# start of Extract provided
Troubles with OSX

View: New views
6 Messages — Rating Filter:   Alert me  

Troubles with OSX

by Phil Malin-3 :: Rate this Message:

Reply to Author | View Threaded | Show Only this Message

Howdy all.

Recently I've been noticing an issue when running SmartEiffel
applications on OSX.  Namely, I've been getting EXC_BAD_ACCESS (SIGSEGV)
exceptions thrown.  This occurs for apps that I've written which tend to
use a reasonable amount of memory and I'm wondering if it's related to a
GC issue.  This issue hasn't occurred for any other OS I've used
(FreeBSD, Linux and Windows) when running the same applications.

This problem occurs under both Tiger and Leopard and for gcc 4.0.1 and 4.2.

I've tried to debug one of my apps using gdb but to be honest I don't
have much experience with this debugger and am not getting back too much
info (the routine it says where it's dying at is just an empty string).  
I've been able to reproduce the issue easily enough in one of my apps
and the Eiffel code where it's occurring seems harmless enough - it's
simply a reference equality check (I determined this using logging
statements).

Does anyone have any suggestions on how to go about tracking the root of
this problem down?  I've started to have a look at the GC code but I'd
like to know if I really need to look at this as I can see it might take
a bit of work to get up to speed with it.  :-)

Thanks in advance for any help.

Cheers.

Phil.


Re: Troubles with OSX

by Cyril ADRIAN :: Rate this Message:

Reply to Author | View Threaded | Show Only this Message

Hi Phil,

On Mon, May 5, 2008 at 2:52 AM, Phil Malin <philmalin@...> wrote:
>  I've tried to debug one of my apps using gdb but to be honest I don't have
> much experience with this debugger and am not getting back too much info
> (the routine it says where it's dying at is just an empty string).

Tip: try using the -g -no_strip flags, you'll have a real backtrace.

If it's GC-related, occurs on OSX but not on BSD, I'm a bit at a loss.
A problem with mark_stack_and_registers() maybe??

> I've
> been able to reproduce the issue easily enough in one of my apps and the
> Eiffel code where it's occurring seems harmless enough - it's simply a
> reference equality check (I determined this using logging statements).

Maybe it's silly, but did you try activating assertions? Something
like -all_check -sedb?
# end of Extract provided
#### [Complete the following]
**1)** For the forum thread on OSX troubles, decide whether each statement agrees with it: (a) the crashes also happen on Linux; (b) the problem occurs under both Tiger and Leopard; (c) the reply suggests the -g -no_strip flags to get a real backtrace. Answer yes or no for each, quoting the deciding words of the thread.
**2)** Return the passage of the forum thread on OSX troubles from "Does anyone have" to "with it.  :-)", copied word for word.
The listing that comes next is separate material and has no connection to the forum thread on OSX troubles.
# start of Data rows
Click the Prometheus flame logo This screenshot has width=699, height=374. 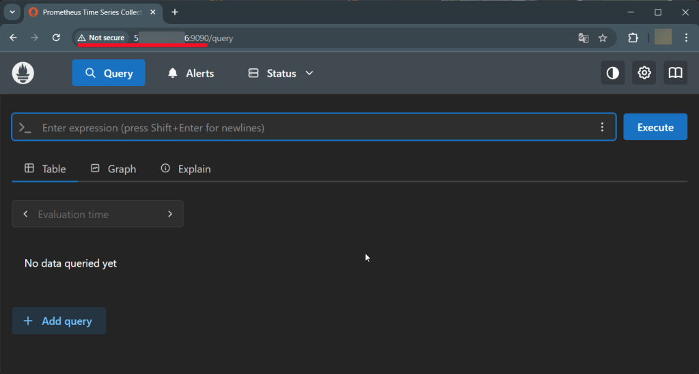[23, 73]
# end of Data rows
# start of Data rows
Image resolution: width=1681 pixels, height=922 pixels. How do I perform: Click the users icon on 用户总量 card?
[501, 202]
# end of Data rows
#### [Exercise solutions]
**1)**
(a) No: "This issue hasn't occurred for any other OS I've used (FreeBSD, Linux and Windows)"
(b) Yes: "This problem occurs under both Tiger and Leopard"
(c) Yes: "try using the -g -no_strip flags, you'll have a real backtrace"

**2)**
Does anyone have any suggestions on how to go about tracking the root of
this problem down?  I've started to have a look at the GC code but I'd
like to know if I really need to look at this as I can see it might take
a bit of work to get up to speed with it.  :-)